_PROBLEM STATEMENT_. Look below for the line with "You are a computer-use", then repeat it and all lines after it, exactly, minus any pictures.

_EXERCISE MATERIAL_.
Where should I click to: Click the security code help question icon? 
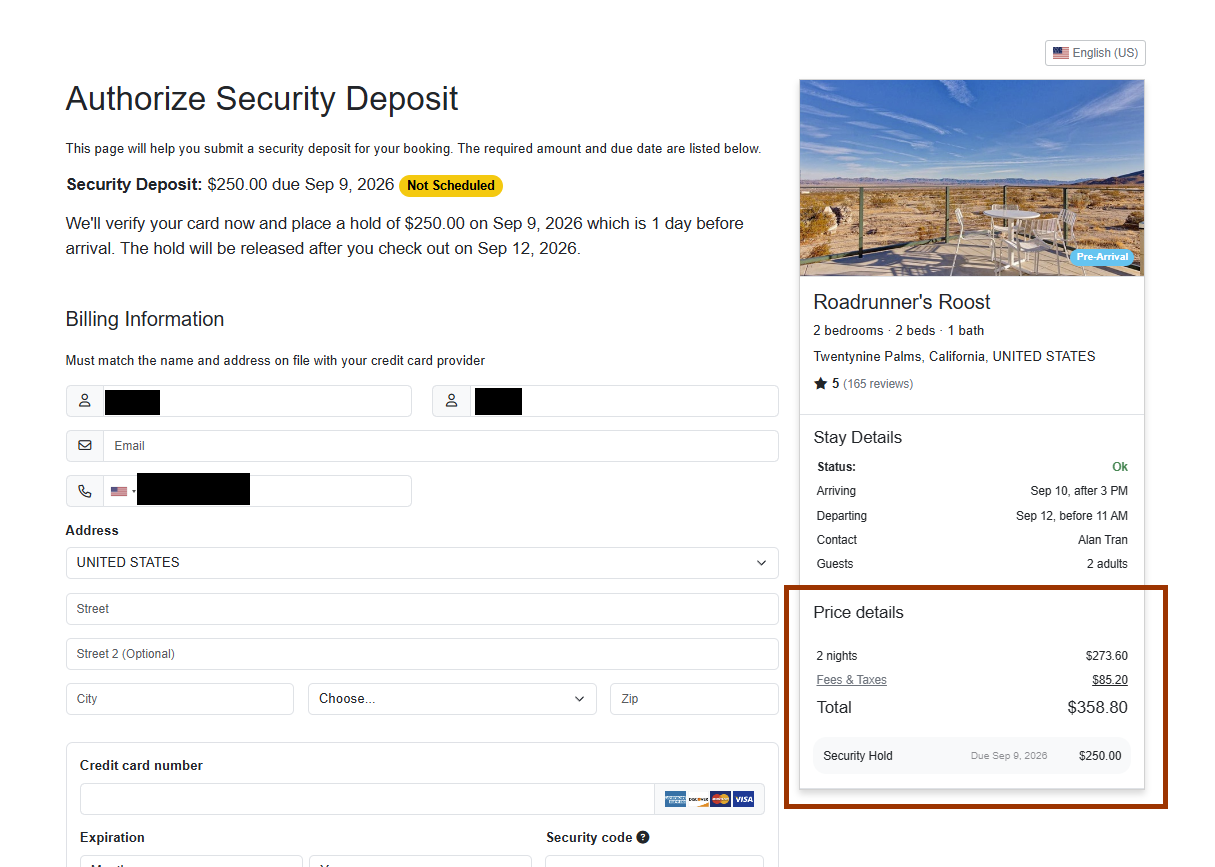coord(643,837)
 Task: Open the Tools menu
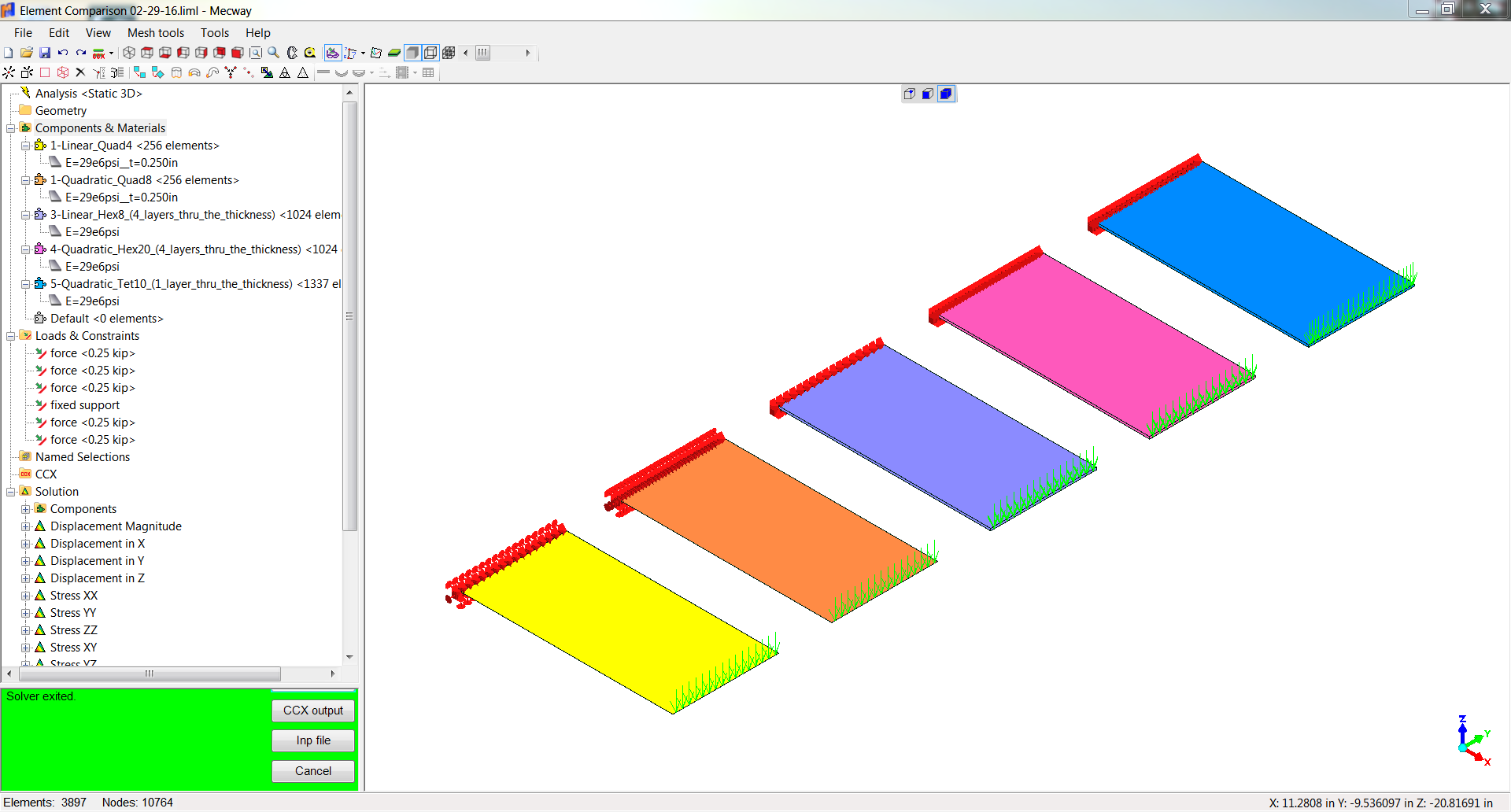214,33
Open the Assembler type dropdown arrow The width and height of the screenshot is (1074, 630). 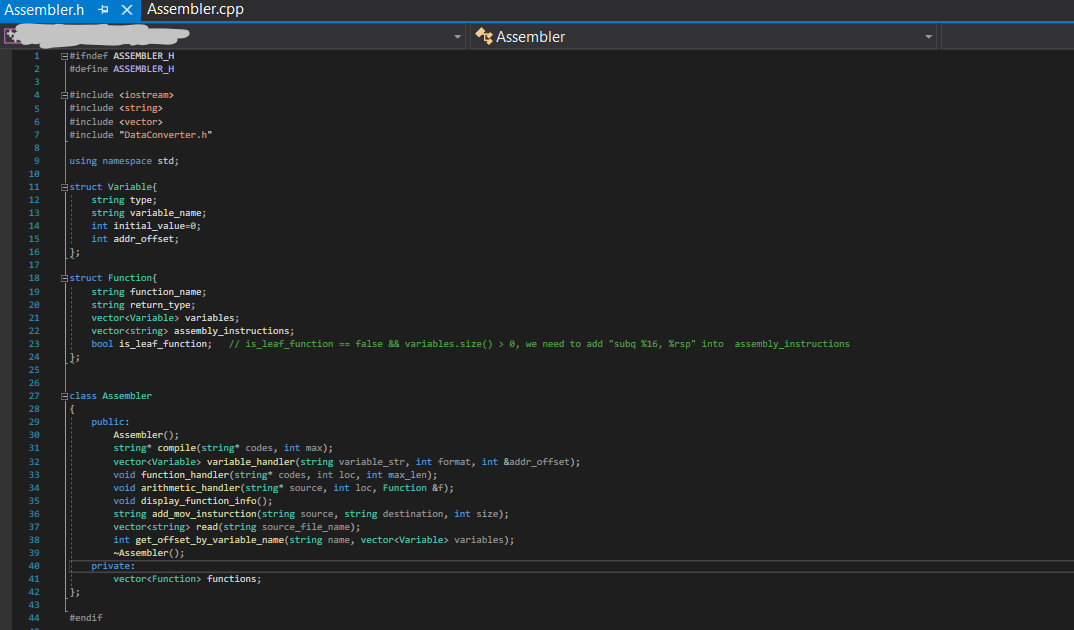point(929,37)

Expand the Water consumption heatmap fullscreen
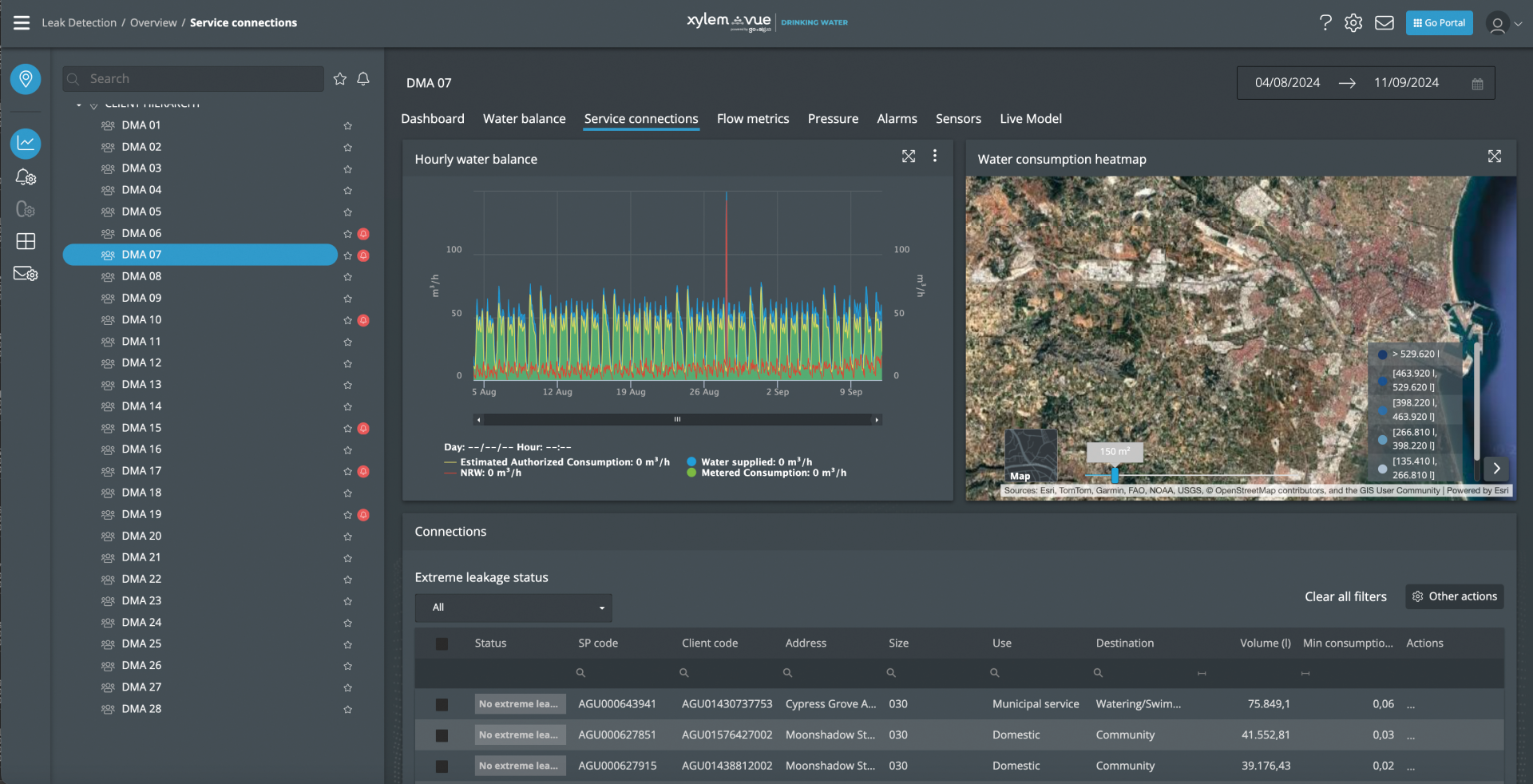click(x=1495, y=156)
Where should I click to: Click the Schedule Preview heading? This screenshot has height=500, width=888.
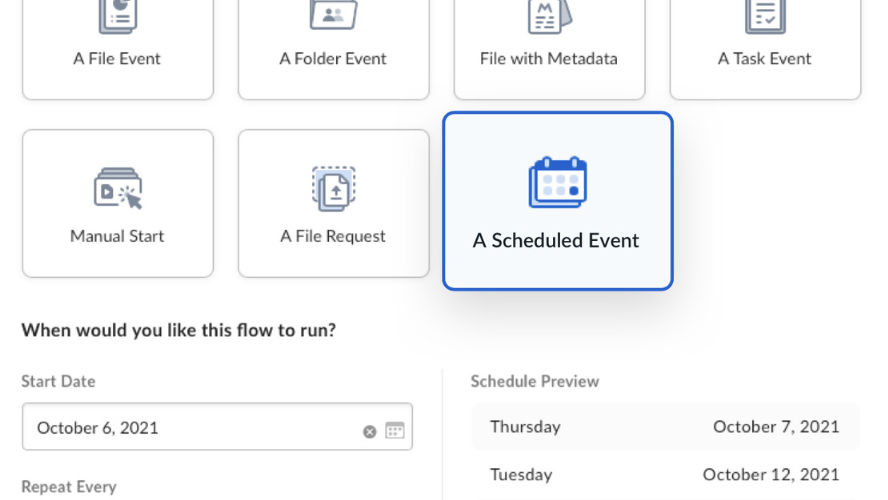(x=535, y=381)
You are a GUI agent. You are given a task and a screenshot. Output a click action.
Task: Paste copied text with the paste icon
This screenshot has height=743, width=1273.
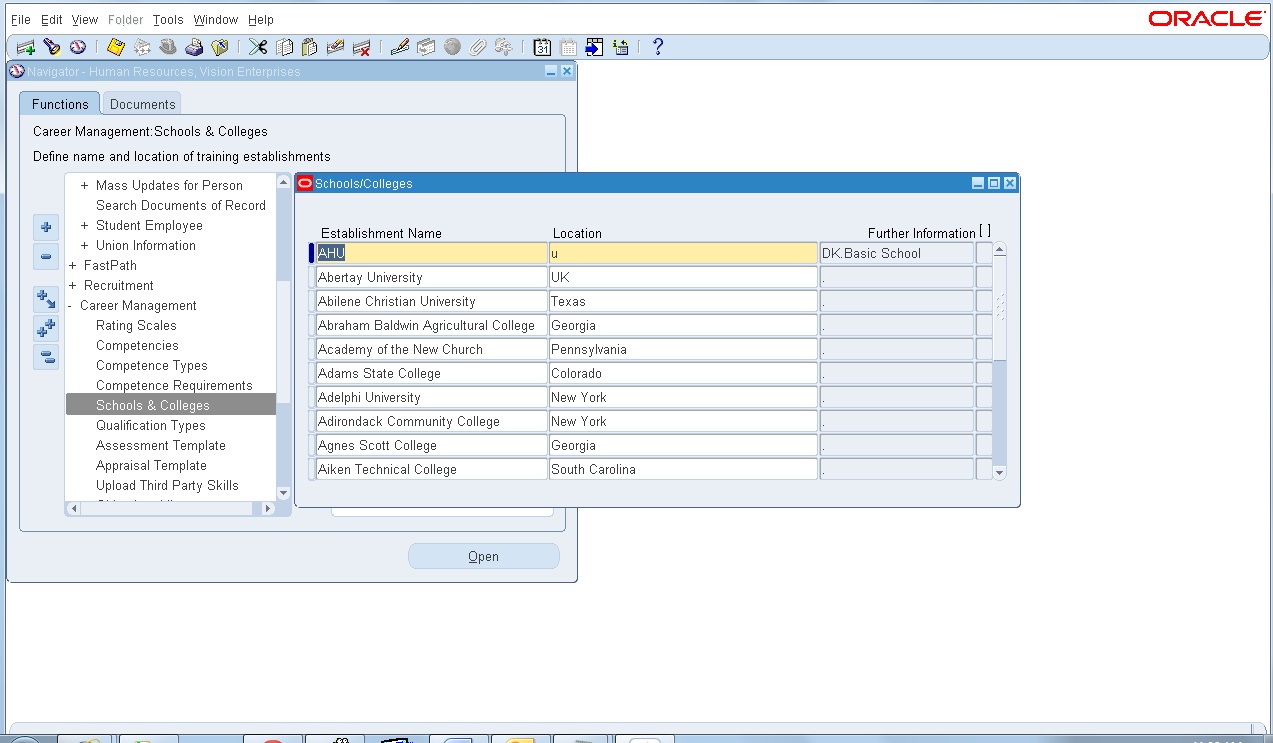pyautogui.click(x=309, y=46)
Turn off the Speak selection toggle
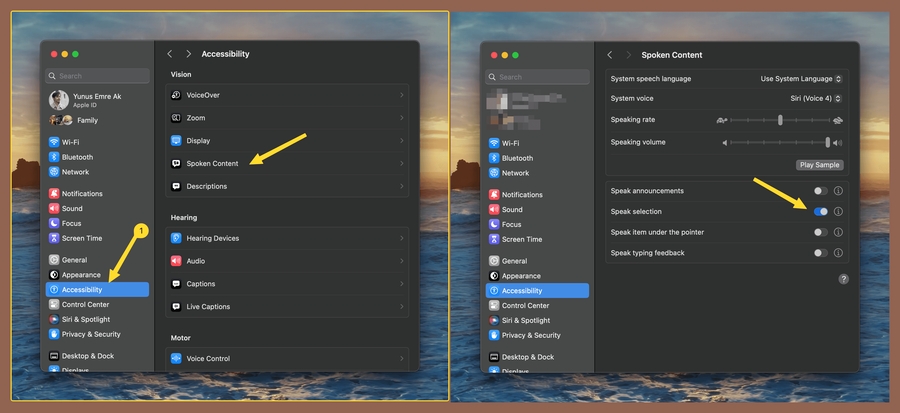This screenshot has height=413, width=900. (x=821, y=212)
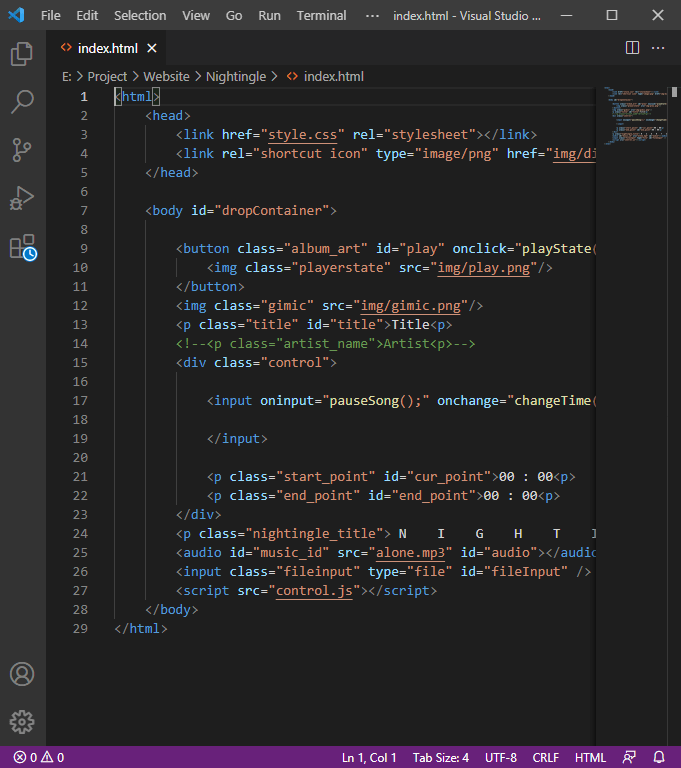681x768 pixels.
Task: Click the Nightingle breadcrumb folder
Action: [237, 76]
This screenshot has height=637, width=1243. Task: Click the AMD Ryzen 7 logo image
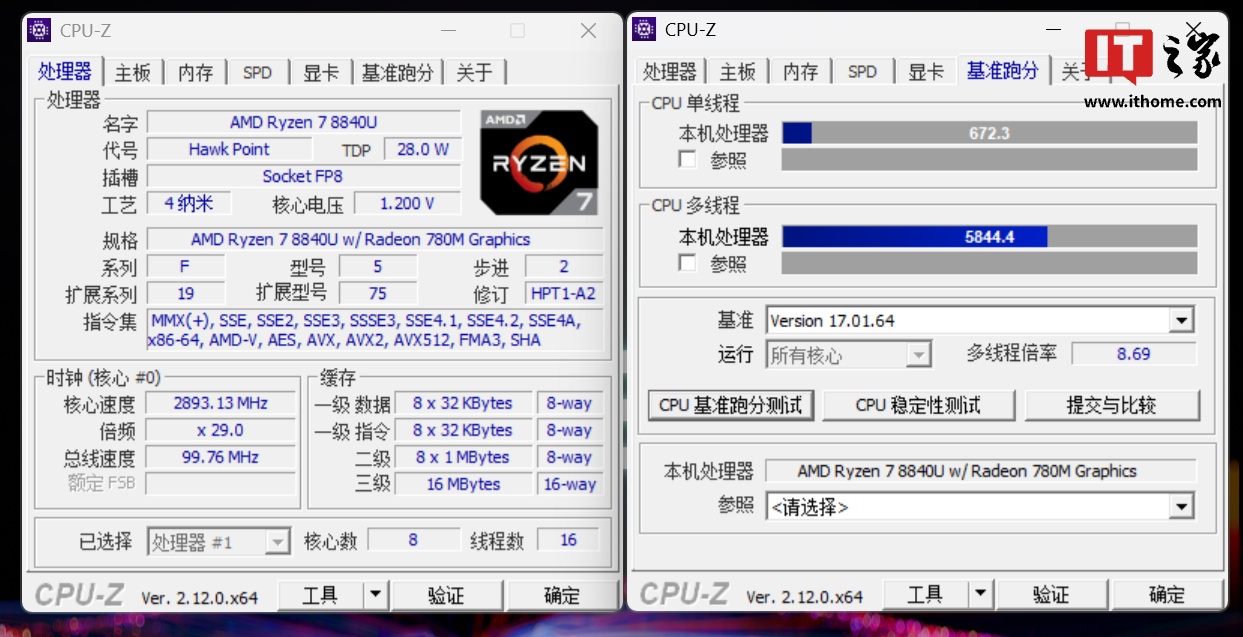tap(539, 162)
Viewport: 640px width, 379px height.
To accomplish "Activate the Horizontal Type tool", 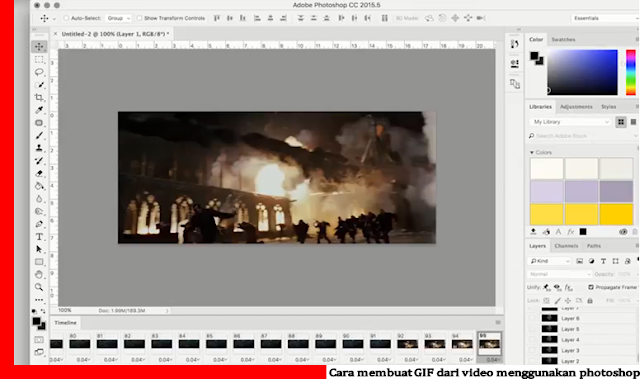I will [39, 237].
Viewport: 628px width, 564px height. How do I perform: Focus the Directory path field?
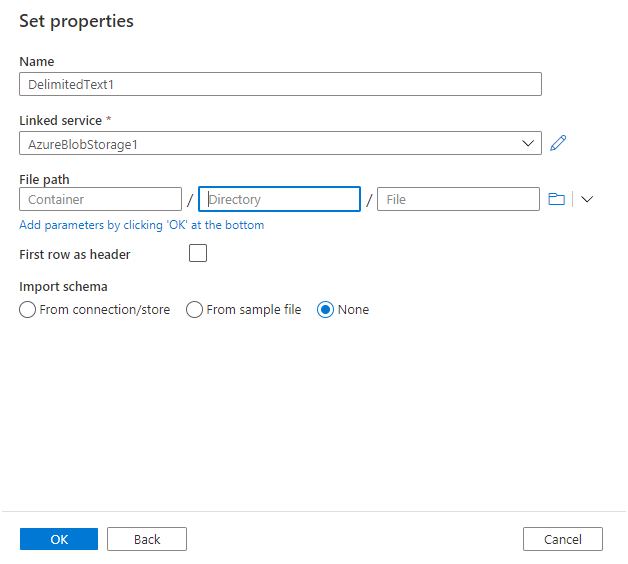point(280,199)
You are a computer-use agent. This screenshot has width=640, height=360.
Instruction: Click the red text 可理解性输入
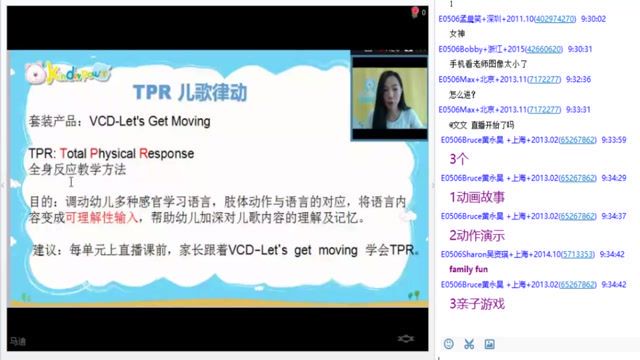pyautogui.click(x=102, y=218)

_EXERCISE OUTPUT_.
You are a computer-use agent. This screenshot has width=640, height=360.
Instruction: Click the red text 可理解性输入
pyautogui.click(x=102, y=218)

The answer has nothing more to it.